== Selected text ==

Sent from my samus using Tapatalk


----------



## Clark Kent (May 1, 2007)

So I need an optical cable from the TV to the receiver? And where would that go in the receiver?


----------



## lparsons21 (Mar 4, 2006)

IF you want TV sound like when you might use an app on the TV or watch OTA, then yes you would want an optical cable. It would plug into an optical input on the DN1010 if it has one, I can't remember if that one does or not. But then you need to configure the TV setting on the DN1010 to use that optical port.

But you do not need that if you are only watching the other devices.

Sent from my samus using Tapatalk


----------



## Clark Kent (May 1, 2007)

I'd love to have the sound come out of the external speakers when the TV is changed to Netflix or any other internal app. The problem is that while the other devices have their own HD input, there's nothing to change the receiver to in order to get those internal apps playing through the speakers.


----------



## lparsons21 (Mar 4, 2006)

OK, went back and read your original post. Everything is fine except that when you have TV or the apps on that TV playing the sound is only coming from your TV and not the AV receiver.

There is an optical port on your DN1010 and I think there is one on the TV too. The one on the DN1010 is an input, the one on the TV is an output. Get an optical cable and plug it in to those two ports. Then you need to tell your DN1010 that when "TV" is selected on the remote for it that the sound is coming from the optical port. On many AV receivers that is a default setting, not sure on yours.

Ensure the TV sound is set to external speakers. Sound should then play through your DN1010 to your surround speakers. You might have to play with the volume on the TV as how that works varies a bit.

== Record set ==
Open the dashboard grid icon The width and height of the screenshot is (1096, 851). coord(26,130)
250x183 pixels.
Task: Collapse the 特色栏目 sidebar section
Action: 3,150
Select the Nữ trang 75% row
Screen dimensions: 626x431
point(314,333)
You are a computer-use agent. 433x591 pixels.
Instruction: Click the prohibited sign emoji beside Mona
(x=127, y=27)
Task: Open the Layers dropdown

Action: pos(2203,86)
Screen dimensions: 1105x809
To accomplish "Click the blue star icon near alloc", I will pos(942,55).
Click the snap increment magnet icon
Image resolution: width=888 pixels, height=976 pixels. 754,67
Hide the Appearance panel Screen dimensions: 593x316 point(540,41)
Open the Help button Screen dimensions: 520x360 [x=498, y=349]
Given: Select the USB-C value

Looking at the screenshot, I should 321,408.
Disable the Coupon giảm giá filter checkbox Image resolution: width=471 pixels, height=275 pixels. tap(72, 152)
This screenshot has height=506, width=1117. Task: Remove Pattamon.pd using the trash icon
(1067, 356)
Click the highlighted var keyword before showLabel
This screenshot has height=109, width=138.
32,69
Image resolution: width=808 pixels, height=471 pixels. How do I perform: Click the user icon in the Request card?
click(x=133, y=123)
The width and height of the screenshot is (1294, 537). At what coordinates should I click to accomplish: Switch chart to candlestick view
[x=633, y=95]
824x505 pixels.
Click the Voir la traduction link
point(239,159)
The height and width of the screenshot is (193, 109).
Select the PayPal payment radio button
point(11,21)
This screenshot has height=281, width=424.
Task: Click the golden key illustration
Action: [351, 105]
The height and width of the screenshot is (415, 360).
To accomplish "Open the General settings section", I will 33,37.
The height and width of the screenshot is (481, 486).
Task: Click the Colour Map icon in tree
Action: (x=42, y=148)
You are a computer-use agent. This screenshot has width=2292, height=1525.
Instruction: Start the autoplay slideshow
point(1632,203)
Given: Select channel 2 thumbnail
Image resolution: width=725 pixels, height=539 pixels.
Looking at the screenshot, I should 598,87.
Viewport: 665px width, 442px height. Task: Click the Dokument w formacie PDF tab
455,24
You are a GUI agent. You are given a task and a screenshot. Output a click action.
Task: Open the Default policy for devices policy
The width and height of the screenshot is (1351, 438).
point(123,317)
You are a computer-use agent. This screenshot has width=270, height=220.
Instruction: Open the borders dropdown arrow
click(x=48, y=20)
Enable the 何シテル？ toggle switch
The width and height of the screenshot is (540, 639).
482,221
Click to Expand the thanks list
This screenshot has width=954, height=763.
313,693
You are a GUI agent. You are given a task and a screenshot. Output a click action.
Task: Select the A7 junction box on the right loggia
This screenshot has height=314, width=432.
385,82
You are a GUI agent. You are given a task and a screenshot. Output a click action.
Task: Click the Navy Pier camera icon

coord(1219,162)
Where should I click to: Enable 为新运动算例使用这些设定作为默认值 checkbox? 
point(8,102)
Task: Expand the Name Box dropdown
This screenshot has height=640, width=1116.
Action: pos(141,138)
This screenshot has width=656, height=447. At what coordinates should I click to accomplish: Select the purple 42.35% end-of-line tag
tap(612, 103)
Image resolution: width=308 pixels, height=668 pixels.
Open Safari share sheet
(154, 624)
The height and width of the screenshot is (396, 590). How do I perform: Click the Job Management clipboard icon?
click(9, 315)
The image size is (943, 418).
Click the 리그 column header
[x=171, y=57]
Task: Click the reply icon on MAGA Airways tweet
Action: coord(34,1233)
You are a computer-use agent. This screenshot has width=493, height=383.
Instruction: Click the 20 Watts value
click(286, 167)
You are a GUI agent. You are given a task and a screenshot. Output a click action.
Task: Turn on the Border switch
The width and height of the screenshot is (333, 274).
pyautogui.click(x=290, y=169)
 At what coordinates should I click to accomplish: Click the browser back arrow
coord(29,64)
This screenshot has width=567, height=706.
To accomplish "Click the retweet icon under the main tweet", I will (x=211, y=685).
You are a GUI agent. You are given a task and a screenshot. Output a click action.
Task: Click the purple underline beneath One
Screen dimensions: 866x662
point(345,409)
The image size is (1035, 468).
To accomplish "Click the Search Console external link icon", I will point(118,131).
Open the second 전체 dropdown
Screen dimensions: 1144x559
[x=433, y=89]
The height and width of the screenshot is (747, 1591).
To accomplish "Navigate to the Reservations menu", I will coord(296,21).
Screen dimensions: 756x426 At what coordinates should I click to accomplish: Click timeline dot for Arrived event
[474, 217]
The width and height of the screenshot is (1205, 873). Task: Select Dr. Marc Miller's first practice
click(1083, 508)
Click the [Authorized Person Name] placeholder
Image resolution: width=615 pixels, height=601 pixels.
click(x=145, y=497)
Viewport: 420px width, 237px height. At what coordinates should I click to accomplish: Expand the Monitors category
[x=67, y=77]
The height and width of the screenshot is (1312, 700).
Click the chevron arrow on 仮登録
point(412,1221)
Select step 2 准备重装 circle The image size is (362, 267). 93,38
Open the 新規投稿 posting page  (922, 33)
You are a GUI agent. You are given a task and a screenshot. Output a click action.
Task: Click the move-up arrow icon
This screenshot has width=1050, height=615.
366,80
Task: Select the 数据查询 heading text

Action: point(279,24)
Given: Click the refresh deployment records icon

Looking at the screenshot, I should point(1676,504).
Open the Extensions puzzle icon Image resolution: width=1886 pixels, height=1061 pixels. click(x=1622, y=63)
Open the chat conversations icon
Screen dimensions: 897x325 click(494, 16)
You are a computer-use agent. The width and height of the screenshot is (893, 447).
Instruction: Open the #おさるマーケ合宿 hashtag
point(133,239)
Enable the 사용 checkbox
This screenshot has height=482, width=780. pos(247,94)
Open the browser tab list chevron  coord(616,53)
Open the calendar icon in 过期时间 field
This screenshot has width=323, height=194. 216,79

== Short problem 1 ==
According to the thread about routing TV sound through the receiver, what should the TV sound setting be?
== Short problem 2 ==
Format the rows between the one holding "At what coordinates should I click to accomplish: Click the" and the one holding "will (x=211, y=685).", inclusive, as a numbered list, omitting any blank lines.

== Expected output 1 ==
External speakers.

== Expected output 2 ==
1.  At what coordinates should I click to accomplish: Click the browser back arrow
2. coord(29,64)
3. This screenshot has width=567, height=706.
4. To accomplish "Click the retweet icon under the main tweet", I will (x=211, y=685).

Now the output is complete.